Records from a collection:
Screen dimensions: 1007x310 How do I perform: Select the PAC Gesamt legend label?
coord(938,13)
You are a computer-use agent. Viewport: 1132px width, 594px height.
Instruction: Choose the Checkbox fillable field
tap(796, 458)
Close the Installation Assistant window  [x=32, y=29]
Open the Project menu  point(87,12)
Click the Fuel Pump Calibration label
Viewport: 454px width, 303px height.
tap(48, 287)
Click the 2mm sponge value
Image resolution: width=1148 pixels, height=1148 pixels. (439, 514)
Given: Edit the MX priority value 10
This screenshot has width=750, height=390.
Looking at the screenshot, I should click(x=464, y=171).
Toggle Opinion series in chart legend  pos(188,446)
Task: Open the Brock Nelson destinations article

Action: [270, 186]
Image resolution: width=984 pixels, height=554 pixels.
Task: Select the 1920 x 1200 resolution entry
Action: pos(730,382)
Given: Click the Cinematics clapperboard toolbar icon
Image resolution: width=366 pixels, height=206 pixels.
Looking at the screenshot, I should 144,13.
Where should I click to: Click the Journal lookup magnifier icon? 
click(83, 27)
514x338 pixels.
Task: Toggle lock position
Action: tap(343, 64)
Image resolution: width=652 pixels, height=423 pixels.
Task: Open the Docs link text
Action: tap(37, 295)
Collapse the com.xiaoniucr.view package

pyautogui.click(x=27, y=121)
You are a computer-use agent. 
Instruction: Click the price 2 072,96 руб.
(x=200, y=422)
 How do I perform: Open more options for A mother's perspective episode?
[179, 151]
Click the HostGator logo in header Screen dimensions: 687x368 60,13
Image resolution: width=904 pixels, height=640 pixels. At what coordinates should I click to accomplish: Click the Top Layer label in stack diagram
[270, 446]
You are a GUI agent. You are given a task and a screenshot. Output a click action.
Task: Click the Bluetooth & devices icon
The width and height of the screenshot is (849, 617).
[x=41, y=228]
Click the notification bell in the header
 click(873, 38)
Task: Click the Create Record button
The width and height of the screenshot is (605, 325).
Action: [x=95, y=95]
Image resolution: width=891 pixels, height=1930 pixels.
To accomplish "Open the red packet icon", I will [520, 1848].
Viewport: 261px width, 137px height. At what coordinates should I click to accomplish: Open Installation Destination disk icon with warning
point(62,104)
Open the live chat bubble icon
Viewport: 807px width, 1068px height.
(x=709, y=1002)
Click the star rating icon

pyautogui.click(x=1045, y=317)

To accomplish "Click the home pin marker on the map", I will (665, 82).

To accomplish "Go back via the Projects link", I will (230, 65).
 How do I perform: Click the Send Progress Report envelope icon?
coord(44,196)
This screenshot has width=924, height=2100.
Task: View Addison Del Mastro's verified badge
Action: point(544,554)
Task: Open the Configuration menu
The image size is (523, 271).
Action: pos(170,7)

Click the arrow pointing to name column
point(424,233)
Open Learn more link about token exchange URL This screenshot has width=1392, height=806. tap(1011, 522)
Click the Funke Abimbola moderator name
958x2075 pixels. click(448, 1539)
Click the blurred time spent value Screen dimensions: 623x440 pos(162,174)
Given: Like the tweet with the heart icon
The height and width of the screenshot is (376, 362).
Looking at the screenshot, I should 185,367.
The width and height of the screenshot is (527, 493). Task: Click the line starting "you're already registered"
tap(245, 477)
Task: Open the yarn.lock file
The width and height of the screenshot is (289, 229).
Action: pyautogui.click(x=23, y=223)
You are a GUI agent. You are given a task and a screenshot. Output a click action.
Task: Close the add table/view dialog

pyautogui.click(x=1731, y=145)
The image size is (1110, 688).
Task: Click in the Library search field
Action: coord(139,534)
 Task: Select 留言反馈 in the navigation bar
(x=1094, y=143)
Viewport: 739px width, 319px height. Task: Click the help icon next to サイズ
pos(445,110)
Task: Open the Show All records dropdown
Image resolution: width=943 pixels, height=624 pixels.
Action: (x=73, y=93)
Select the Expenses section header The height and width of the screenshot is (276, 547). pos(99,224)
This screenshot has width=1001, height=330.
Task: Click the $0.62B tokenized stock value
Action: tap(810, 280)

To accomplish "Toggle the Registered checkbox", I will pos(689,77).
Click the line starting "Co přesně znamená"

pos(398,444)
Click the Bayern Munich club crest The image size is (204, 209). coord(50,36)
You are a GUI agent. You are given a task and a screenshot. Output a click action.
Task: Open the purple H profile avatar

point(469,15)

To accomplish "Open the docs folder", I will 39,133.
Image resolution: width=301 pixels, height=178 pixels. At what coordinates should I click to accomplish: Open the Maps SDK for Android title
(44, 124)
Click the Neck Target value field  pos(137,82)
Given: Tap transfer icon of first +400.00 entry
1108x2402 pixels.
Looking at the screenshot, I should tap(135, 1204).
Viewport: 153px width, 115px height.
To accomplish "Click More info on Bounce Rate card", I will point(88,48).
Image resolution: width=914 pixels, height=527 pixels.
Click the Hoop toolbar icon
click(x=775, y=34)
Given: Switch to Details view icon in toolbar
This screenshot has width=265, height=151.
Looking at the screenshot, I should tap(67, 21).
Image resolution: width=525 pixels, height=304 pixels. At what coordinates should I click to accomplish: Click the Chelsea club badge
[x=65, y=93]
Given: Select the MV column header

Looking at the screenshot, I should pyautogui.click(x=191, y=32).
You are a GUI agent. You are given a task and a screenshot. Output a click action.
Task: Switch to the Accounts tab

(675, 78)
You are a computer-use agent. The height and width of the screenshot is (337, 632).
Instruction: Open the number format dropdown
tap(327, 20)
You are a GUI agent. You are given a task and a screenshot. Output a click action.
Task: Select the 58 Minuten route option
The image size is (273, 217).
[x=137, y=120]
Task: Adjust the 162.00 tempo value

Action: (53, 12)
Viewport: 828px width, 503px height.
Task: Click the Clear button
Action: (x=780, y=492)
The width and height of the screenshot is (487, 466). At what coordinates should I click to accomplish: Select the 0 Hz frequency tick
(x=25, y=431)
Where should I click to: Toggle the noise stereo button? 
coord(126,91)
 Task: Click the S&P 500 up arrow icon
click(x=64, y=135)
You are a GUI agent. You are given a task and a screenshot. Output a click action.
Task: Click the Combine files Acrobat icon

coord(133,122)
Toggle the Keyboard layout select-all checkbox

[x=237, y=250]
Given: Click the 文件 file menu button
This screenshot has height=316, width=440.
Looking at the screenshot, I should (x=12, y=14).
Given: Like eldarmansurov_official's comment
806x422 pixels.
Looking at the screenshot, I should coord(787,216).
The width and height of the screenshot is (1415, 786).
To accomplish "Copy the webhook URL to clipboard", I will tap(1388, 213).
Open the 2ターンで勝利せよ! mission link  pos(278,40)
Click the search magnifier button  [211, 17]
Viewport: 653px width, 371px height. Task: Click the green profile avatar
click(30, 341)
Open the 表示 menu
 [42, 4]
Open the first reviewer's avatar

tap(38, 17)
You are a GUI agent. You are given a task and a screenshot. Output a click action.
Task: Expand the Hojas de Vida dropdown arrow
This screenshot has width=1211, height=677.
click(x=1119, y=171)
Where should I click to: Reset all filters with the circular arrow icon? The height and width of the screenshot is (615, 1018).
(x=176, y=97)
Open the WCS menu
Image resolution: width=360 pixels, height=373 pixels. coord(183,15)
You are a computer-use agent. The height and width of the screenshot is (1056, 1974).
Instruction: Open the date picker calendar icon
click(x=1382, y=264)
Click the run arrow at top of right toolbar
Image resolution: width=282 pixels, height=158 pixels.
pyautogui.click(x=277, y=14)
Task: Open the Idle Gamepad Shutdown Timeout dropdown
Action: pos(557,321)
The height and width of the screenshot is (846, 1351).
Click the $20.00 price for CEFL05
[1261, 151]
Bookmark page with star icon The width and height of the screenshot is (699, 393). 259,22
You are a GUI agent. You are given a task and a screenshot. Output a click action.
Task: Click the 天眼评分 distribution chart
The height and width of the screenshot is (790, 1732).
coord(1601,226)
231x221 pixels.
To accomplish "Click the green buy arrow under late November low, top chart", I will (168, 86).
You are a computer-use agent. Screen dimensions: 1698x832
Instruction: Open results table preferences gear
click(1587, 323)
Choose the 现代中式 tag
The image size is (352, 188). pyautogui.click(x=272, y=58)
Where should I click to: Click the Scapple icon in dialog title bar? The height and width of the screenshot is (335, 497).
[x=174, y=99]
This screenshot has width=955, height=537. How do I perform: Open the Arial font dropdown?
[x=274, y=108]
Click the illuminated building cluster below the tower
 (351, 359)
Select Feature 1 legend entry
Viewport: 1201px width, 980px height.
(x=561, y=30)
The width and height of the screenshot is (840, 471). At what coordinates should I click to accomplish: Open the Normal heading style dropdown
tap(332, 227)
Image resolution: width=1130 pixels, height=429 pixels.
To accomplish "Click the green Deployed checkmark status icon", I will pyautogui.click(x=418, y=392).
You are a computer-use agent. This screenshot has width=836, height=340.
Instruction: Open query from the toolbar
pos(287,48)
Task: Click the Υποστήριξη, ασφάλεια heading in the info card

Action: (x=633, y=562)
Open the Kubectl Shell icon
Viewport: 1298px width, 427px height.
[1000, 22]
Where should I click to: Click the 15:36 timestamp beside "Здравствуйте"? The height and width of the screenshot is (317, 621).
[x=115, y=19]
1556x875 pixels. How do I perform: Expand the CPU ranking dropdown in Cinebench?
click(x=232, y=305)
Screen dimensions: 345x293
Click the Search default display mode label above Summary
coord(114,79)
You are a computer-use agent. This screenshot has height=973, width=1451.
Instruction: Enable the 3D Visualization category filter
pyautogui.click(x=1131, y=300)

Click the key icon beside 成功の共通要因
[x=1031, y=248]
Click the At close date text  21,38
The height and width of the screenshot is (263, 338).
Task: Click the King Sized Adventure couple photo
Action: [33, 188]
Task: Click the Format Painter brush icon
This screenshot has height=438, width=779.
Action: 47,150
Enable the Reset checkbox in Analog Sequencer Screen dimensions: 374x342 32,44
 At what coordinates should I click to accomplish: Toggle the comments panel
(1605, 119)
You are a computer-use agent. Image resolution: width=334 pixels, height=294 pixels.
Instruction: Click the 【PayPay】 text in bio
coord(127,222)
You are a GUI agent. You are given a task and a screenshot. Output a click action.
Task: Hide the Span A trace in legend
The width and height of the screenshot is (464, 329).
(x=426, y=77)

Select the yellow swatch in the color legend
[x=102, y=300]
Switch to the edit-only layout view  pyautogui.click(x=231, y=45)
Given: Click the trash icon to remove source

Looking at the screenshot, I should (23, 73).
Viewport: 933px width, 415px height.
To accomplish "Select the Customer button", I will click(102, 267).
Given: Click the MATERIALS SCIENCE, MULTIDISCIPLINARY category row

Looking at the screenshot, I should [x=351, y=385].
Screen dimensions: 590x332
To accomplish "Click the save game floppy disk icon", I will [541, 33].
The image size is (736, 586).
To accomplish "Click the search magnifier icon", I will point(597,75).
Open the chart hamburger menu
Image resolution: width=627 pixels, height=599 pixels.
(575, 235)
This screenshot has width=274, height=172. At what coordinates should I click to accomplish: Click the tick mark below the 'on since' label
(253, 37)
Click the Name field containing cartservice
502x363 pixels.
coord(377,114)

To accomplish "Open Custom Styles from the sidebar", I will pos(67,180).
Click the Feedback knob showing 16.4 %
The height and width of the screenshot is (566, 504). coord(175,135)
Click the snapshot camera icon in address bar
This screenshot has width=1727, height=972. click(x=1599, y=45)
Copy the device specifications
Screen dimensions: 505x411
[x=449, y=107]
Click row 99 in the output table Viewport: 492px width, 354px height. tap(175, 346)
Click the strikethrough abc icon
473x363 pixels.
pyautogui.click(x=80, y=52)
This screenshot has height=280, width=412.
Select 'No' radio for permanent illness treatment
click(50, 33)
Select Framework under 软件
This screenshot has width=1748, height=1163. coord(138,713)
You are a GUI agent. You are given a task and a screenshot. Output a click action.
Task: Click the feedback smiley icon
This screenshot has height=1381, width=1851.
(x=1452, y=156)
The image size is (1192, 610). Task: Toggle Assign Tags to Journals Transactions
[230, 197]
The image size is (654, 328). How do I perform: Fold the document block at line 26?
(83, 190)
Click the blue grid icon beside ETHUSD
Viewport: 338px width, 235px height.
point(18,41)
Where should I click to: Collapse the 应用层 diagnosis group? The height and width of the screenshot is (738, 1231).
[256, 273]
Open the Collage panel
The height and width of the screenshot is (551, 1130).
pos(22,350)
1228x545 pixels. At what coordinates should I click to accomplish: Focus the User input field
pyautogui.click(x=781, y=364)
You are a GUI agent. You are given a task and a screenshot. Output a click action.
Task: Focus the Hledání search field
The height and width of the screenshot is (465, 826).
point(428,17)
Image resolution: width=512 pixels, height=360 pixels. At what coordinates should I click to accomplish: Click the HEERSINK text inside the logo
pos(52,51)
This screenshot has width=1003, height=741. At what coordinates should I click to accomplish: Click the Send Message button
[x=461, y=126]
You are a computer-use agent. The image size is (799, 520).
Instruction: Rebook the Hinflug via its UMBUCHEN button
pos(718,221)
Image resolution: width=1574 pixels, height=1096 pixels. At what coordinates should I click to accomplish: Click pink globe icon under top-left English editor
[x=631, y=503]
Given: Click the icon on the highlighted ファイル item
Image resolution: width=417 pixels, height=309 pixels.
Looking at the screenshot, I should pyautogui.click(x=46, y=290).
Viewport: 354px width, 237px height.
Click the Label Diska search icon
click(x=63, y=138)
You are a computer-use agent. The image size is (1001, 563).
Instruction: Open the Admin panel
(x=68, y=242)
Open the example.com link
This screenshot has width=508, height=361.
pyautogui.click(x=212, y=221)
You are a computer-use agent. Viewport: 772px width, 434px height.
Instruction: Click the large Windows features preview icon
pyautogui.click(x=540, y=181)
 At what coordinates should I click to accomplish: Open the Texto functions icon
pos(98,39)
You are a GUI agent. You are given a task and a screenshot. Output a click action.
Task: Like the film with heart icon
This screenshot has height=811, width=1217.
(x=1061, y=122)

BRIEF: Copy out, word for word, the stretch of entries from the line that contains "Click the Feedback knob showing 16.4 %" through the line that contains "pos(718,221)", including both of those lines.

CORRECT OUTPUT:
Click the Feedback knob showing 16.4 %
The height and width of the screenshot is (566, 504). coord(175,135)
Click the snapshot camera icon in address bar
This screenshot has width=1727, height=972. click(x=1599, y=45)
Copy the device specifications
Screen dimensions: 505x411
[x=449, y=107]
Click row 99 in the output table Viewport: 492px width, 354px height. tap(175, 346)
Click the strikethrough abc icon
473x363 pixels.
pyautogui.click(x=80, y=52)
This screenshot has height=280, width=412.
Select 'No' radio for permanent illness treatment
click(50, 33)
Select Framework under 软件
This screenshot has width=1748, height=1163. coord(138,713)
You are a GUI agent. You are given a task and a screenshot. Output a click action.
Task: Click the feedback smiley icon
This screenshot has height=1381, width=1851.
(x=1452, y=156)
The image size is (1192, 610). Task: Toggle Assign Tags to Journals Transactions
[230, 197]
The image size is (654, 328). How do I perform: Fold the document block at line 26?
(83, 190)
Click the blue grid icon beside ETHUSD
Viewport: 338px width, 235px height.
point(18,41)
Where should I click to: Collapse the 应用层 diagnosis group? The height and width of the screenshot is (738, 1231).
[256, 273]
Open the Collage panel
The height and width of the screenshot is (551, 1130).
pos(22,350)
1228x545 pixels. At what coordinates should I click to accomplish: Focus the User input field
pyautogui.click(x=781, y=364)
You are a GUI agent. You are given a task and a screenshot. Output a click action.
Task: Focus the Hledání search field
The height and width of the screenshot is (465, 826).
point(428,17)
Image resolution: width=512 pixels, height=360 pixels. At what coordinates should I click to accomplish: Click the HEERSINK text inside the logo
pos(52,51)
This screenshot has width=1003, height=741. At what coordinates should I click to accomplish: Click the Send Message button
[x=461, y=126]
You are a computer-use agent. The image size is (799, 520).
Instruction: Rebook the Hinflug via its UMBUCHEN button
pos(718,221)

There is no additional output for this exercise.